▶ Yapılacak görevler:
1. Pencereden bakmak konulu makalenin "Pencereden bakmak... Allah'ın" ile başlayıp "kámil insan olmaktır." ile biten kısmını hiç değiştirmeden yeniden yazar mısınız?
2. Pencereden bakmak konulu makalenin devamını, son cümlesinden sonrasından başlayarak yazar mısınız?

‘Dışarıya pencereden bakmak’

ALMANYA'dan faks çeken Güneş Barış isimli okurum, zorunlu din eğitimiyle ilgili yazımıza felsefi bir yaklaşımda bulunarak şöyle diyor:

"İşe (eğitime) hemen Allah korkusundan başlanılmasını doğru bulmuyorum. Daha dünyanın ne olduğunu anlayamamış o yavrulara Allah sevgisi ve gözle görülen mucizelerle derse başlanılmasının onlar üzerinde daha etkili olacağını düşünüyorum. Allah'ın büyüklüğünü sadece pencereden bakarak anlatmaya başlamak daha iyi olmaz mı? Dışarıda ya güneş vardır, ya yağmur ve kar. Bulutlar, içtiğimiz su. Kuşlar uçuyordur. Çiçekler açıyordur. Bazı yavrulara yeni kardeş gelmiştir. Bunlar Allah'ın bahşettiği gözle görülür mucizelerdir."

* * *

Pencereden bakmak... Allah'ın büyüklüğünü, gücünü, iradesini, ilmini ve hikmetlerini káinata, olaylara ve yarattığı muhteşem varlıklara göz ve gönül penceresinden bakarak idrak etmek... Her bakışta O'nun eşsizliğini, emsalsizliğini ve büyüklüğünü tekrar tekrar ve yeniden anlayarak haşyet (korku) ve huşuya gark olmak. Zaten insan olmanın da hedefi bu ilahi haşyeti dünyada idrak edebilmek, zevk edebilmek ve o zevkle birlikte kámil insan olmaktır.

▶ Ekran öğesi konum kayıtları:
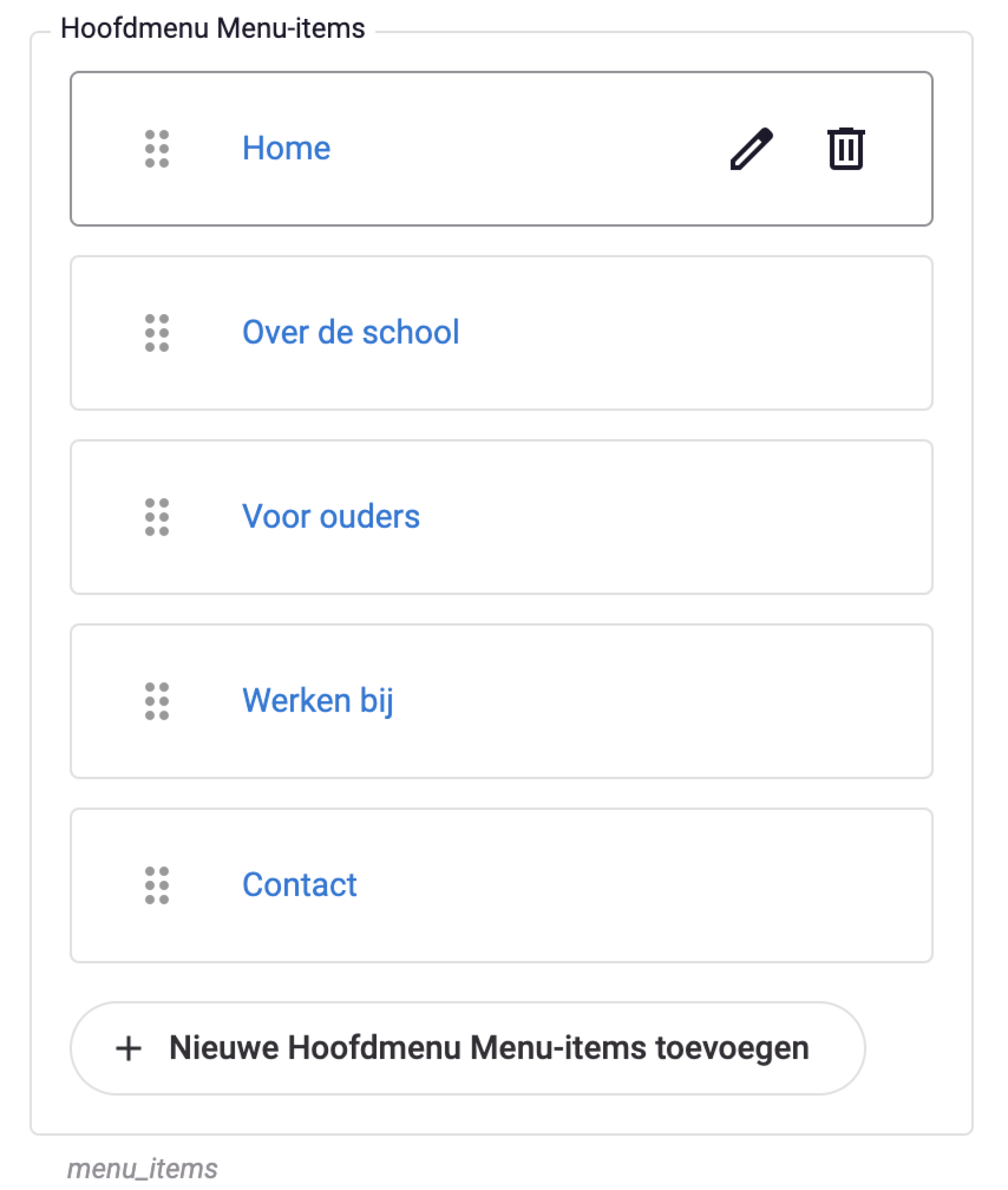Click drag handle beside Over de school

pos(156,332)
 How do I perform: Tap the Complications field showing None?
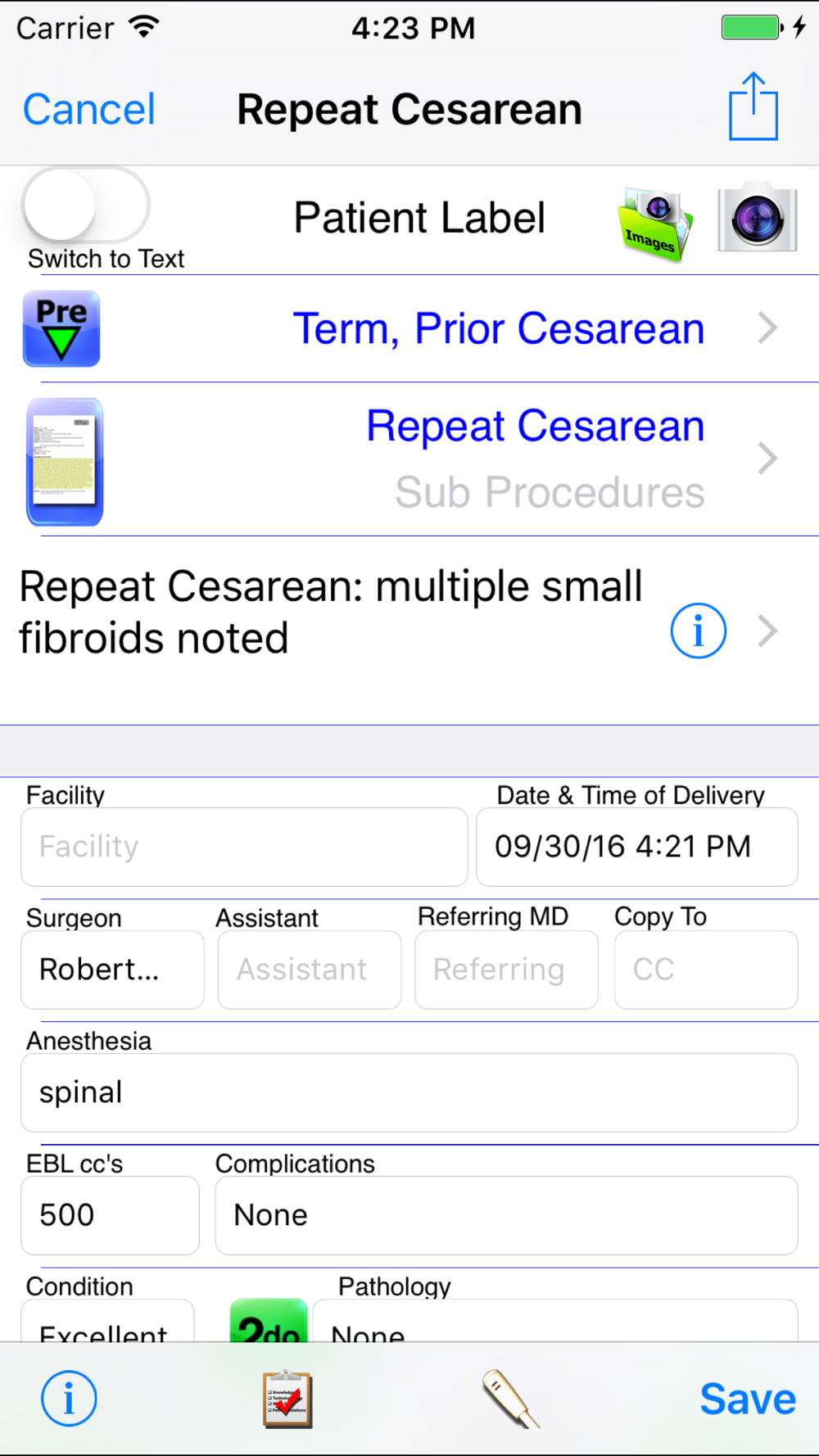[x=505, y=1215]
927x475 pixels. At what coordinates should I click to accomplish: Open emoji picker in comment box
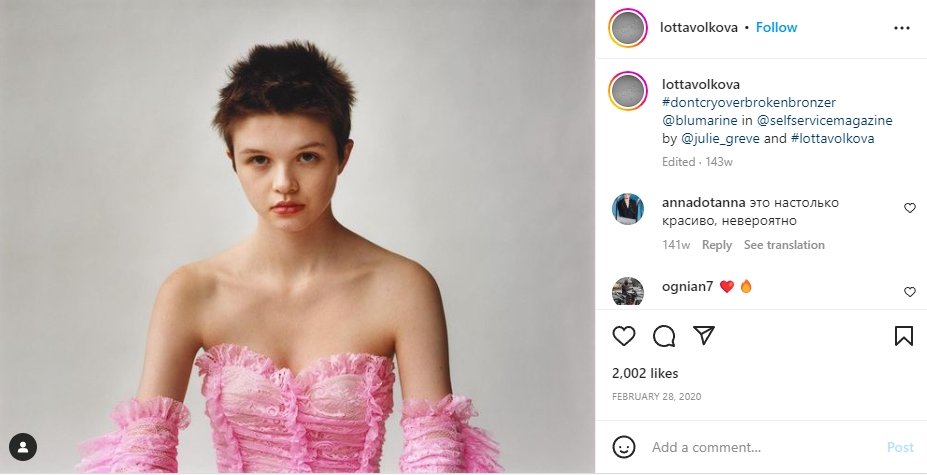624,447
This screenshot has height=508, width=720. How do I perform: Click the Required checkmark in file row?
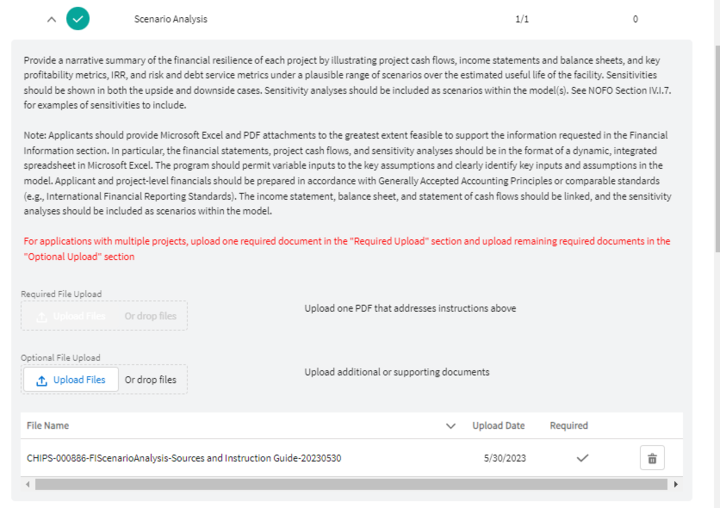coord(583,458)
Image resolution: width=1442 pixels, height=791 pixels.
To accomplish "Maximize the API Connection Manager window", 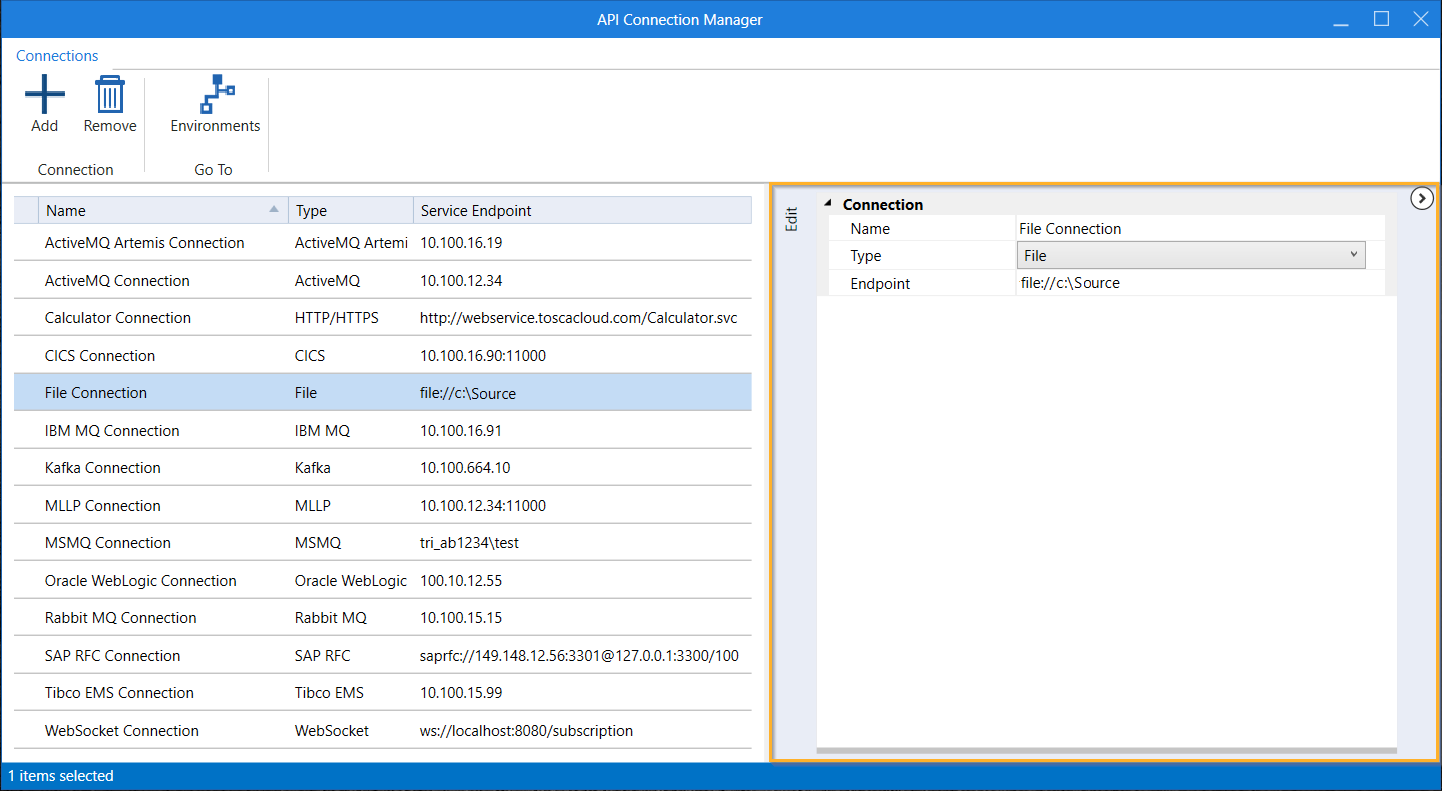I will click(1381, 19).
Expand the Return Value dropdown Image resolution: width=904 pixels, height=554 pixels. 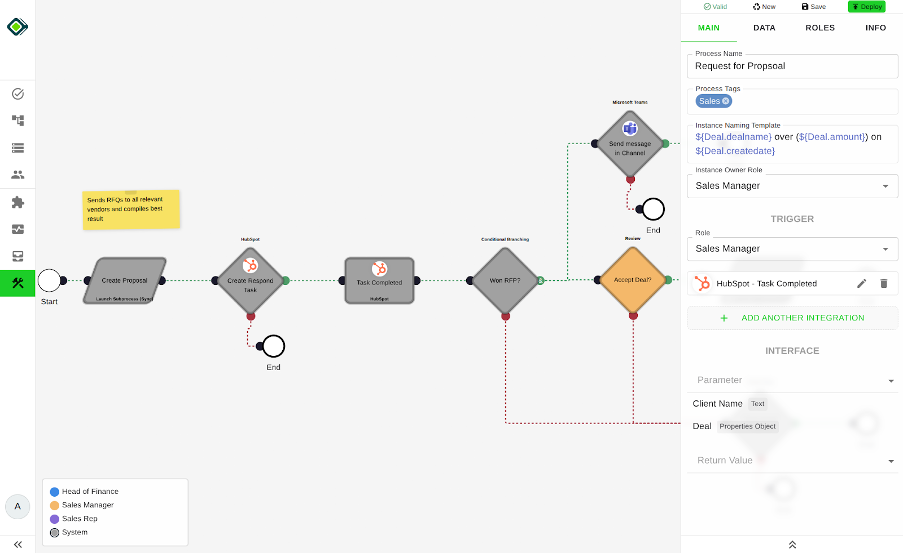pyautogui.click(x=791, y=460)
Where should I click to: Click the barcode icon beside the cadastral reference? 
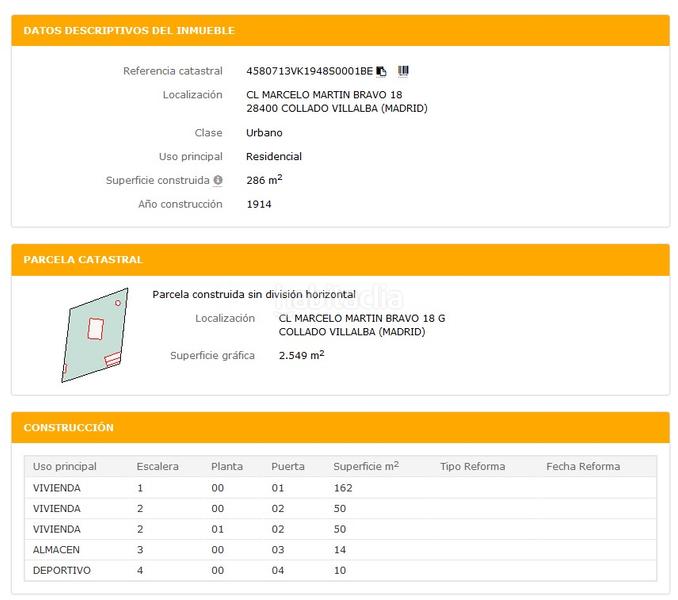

▶ Yanıt listesi:
1.
Pencereden bakmak... Allah'ın büyüklüğünü, gücünü, iradesini, ilmini ve hikmetlerini káinata, olaylara ve yarattığı muhteşem varlıklara göz ve gönül penceresinden bakarak idrak etmek... Her bakışta O'nun eşsizliğini, emsalsizliğini ve büyüklüğünü tekrar tekrar ve yeniden anlayarak haşyet (korku) ve huşuya gark olmak. Zaten insan olmanın da hedefi bu ilahi haşyeti dünyada idrak edebilmek, zevk edebilmek ve o zevkle birlikte kámil insan olmaktır.

2.
Bizce de işin özü ve yöntemi budur. İslam, kelime olarak zaten barış ve esenlik demektir. Korku ve baskı dini değildir. Akla ve hür seçime dayanır. Zorlama yoktur. İslam inancında Allah'ın rahman ve rahim sıfatlarına özellikle vurgu yapılmaktadır. Merhametlerin en yücesi olan Cenab-ı Allah, káinatı ve káinattaki her türlü varlığı her an "koruyan, esirgeyen ve bağışlayan" sıfatlarıyla kuşatmıştır.

Yarattığı her varlığın ihtiyacını sonsuza dek karşılamıştır. Gönderdiği peygamberler ve indirdiği kitaplar marifetiyle ebedi kurtuluş ve mutluluk reçetesini vermiştir. Allah'ın rahmeti, her zaman öfkesine üstün gelmiştir. Peygamberlerini de álemlere rahmet olarak göndermiştir.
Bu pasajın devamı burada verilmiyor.